Openness also plays a central role in Social Insight. The authors speculate that “openness to experiencing others cognitively and affectively in a way that leads to some kind of cognitive alteration may be part of the puzzle of social insight.” Openness is sometimes described in terms of permeability, which contributes to a greater likelihood of being affected by life, including by other people. Intuitives’ permeability may thus serve as precursor to Social Insight.

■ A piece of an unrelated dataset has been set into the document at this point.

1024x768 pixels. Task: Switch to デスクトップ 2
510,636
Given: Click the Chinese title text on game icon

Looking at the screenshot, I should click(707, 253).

Not surprisingly, Openness is a chief contributor to SCQ Social Openness, which the researchers described in terms of “openness to interpersonal experience.” Female gender also correlated with Social Openness, although less substantially than it did for Warmth.
Finally, Openness was positively related to Social Appropriateness, although a proclivity for affiliation (Myers-Briggs E & F) proved more consequential. The following chart summarizes the relationship between personality and Social Competence:
In light of these findings, we’d expect Intuitives to be somewhat more social and talkative than Sensing types. For instance, we’d INFPs to be more socially inclined than ISFPs. This has been borne out in careers research, which indicates that Openness / Intuition correlates, to some extent, with Holland Social interests. Many Intuitives exhibit some combination of Social, Investigative and Artistic Holland career interests.
As illustrated in the following diagram, there are a number of ways in which Openness / Intuition joins forces with both Introversion and Extraversion:
All Intuitives are curious and seek novelty, but how this manifests will differ depending on their level of Introversion versus Extraversion. Intuitive Introverts are more apt to seek novelty in the comfort of their own homes, capitalizing on various forms of media and technology. Intuitive Extraverts are more inclined toward explorative actions involving a social component, some of which might feel unsettling or anxiety-provoking for Introverts.
But these are best viewed as tendencies rather than hard and fast rules. Intuitive Extraverts enjoy reflection and introspection, and Intuitive Introverts enjoy connecting and conversing with others. In the words of DeYoung, both seek to enlarge and examine their experience, “discovering novelty even in the previously familiar.”